Mapping an SSH Key or Private Key Passphrase for Authentication

You are viewing documentation for a version of Secret Server that is no longer supported. Delinea supports Secret Server for one year after release. This version has passed that window and will no longer receive updates. We strongly recommend upgrading to a supported version. Visit the current version of this page for the latest documentation.
For release dates, end-of-support timelines, and upgrade guidance, see the Secret Server Product Lifecycle page.
You can view the latest version of the Secret Server documentation here.

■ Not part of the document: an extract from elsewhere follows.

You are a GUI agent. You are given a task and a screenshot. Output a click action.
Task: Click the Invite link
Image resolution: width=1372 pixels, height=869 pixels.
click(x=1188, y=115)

Some password changers may be customized to use SSH key authentication. Secret Server needs to know which text-entry fields contain the key and the passphrase. These text-entry fields can be specified after clicking Edit from the password changer page.

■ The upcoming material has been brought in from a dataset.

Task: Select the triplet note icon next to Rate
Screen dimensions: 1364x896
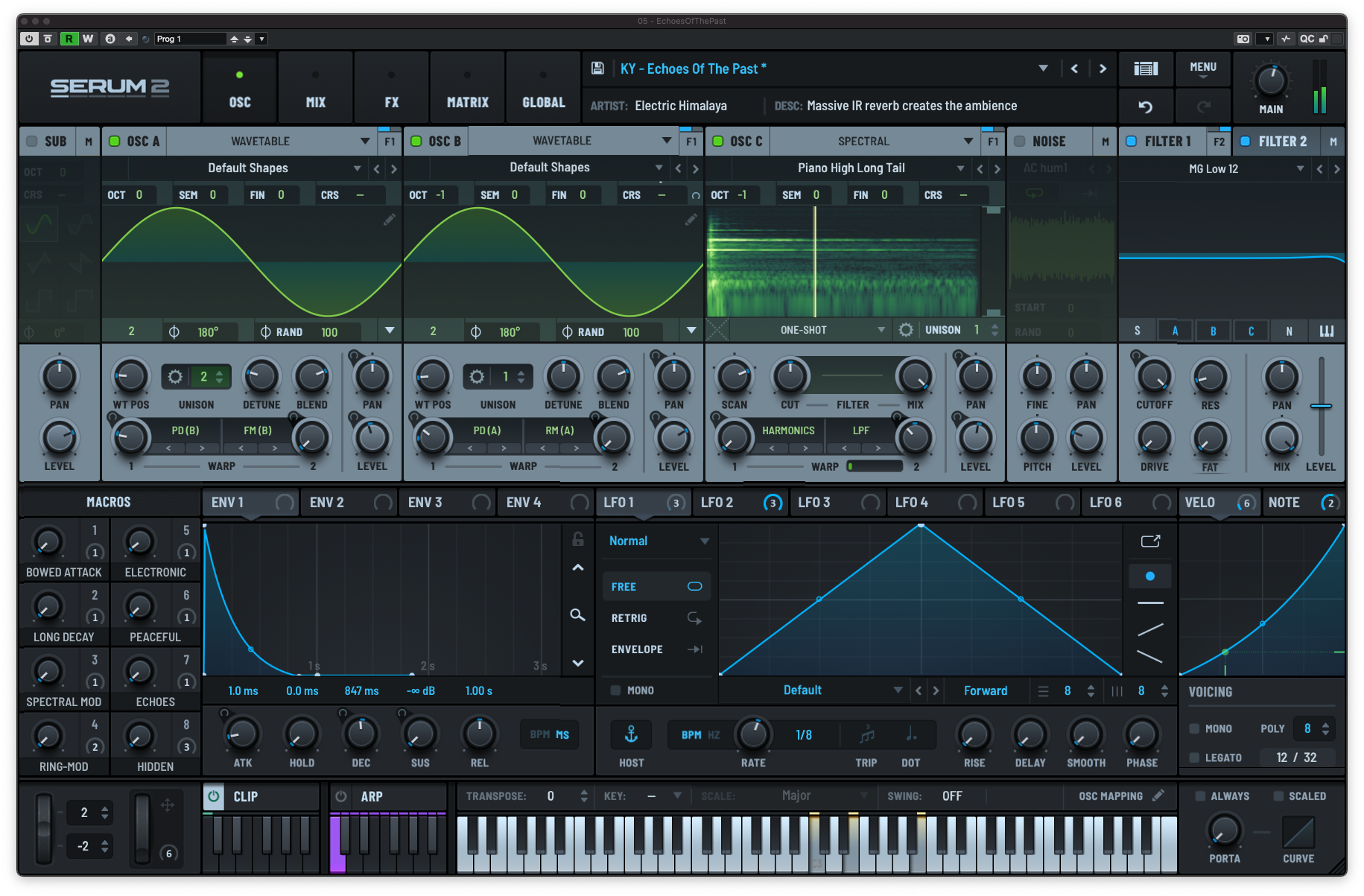Action: pyautogui.click(x=866, y=734)
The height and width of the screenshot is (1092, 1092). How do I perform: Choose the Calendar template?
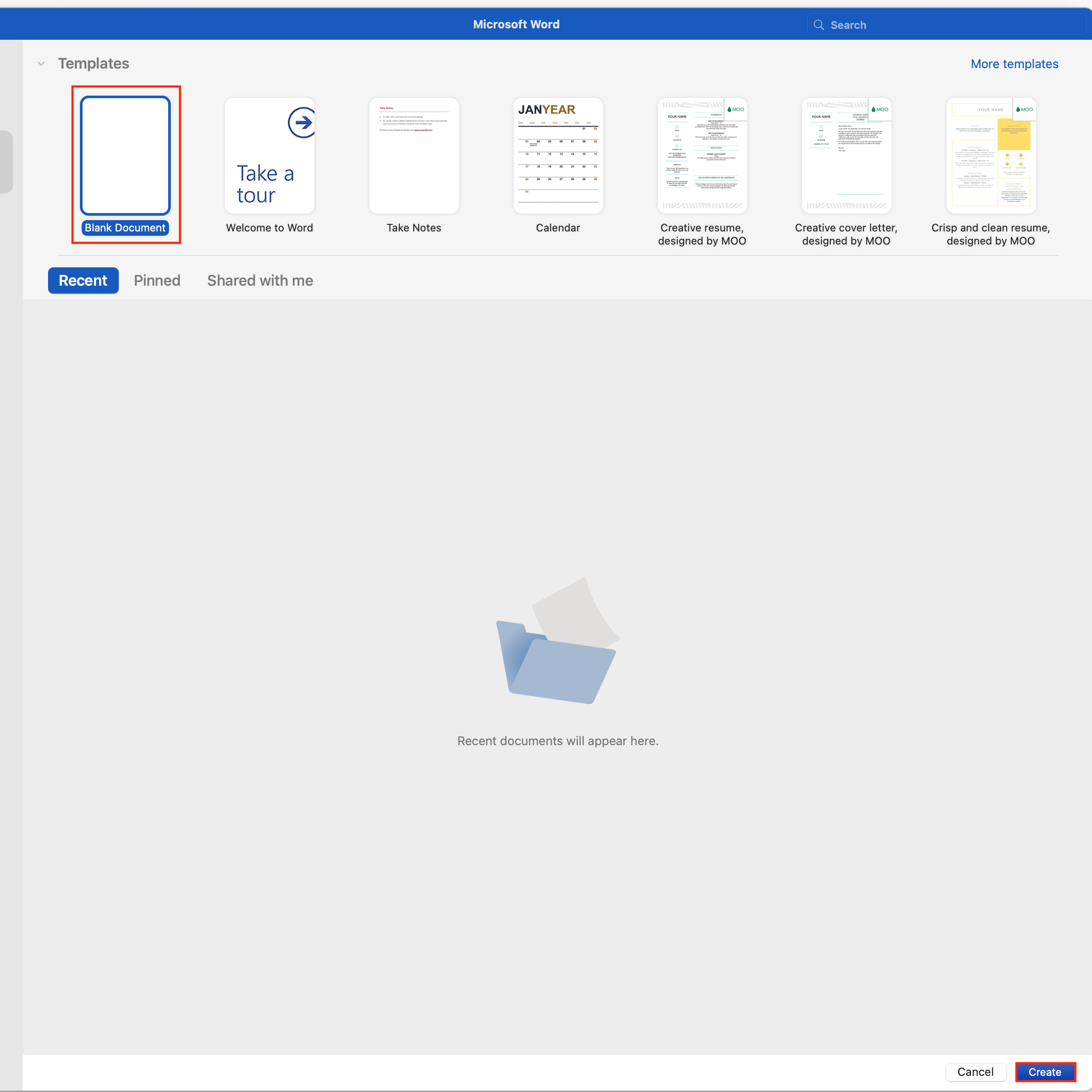tap(558, 156)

The key and passphrase must be identified by a $ sign and the secret text-entry field name, which can be obtained from the secret template.

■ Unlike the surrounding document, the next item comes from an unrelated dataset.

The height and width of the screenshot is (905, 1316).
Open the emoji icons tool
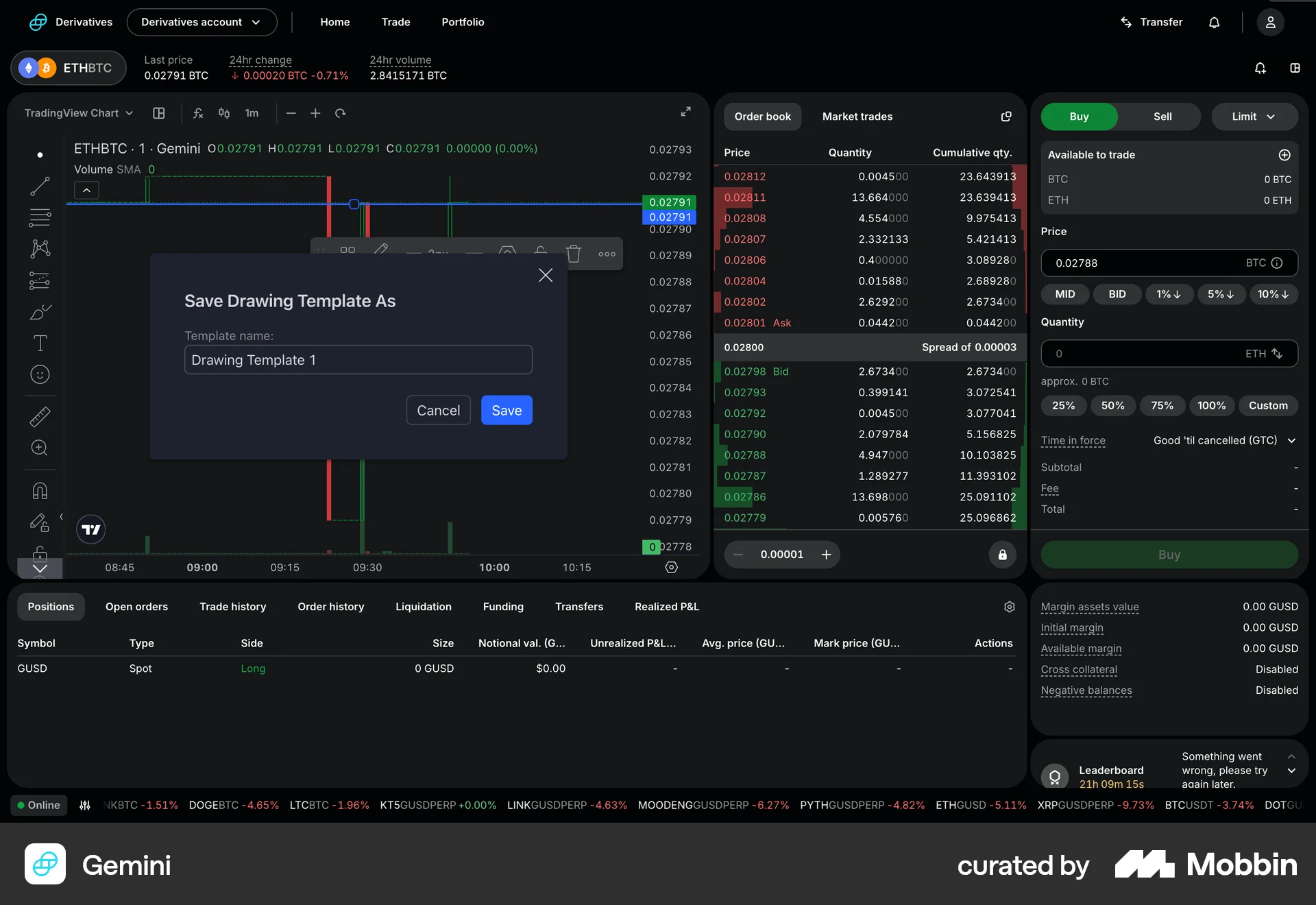(40, 374)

To set which text-entry fields are your key and passphrase, go to the extended mappings for a secret template by clicking Extended Mappings from the Secret Template Edit page. Select the text-entry fields that correspond to the SSH private key and passphrase if applicable. No matter what you name your key text-entry field, Secret Server knows what it is. This is set up by default, so you should not need to do this unless you've created custom Unix templates you want to use keys with.

Once Secret Server knows which text-entry fields contain the private key and private key passphrases, it can automatically use them as a part of launchers.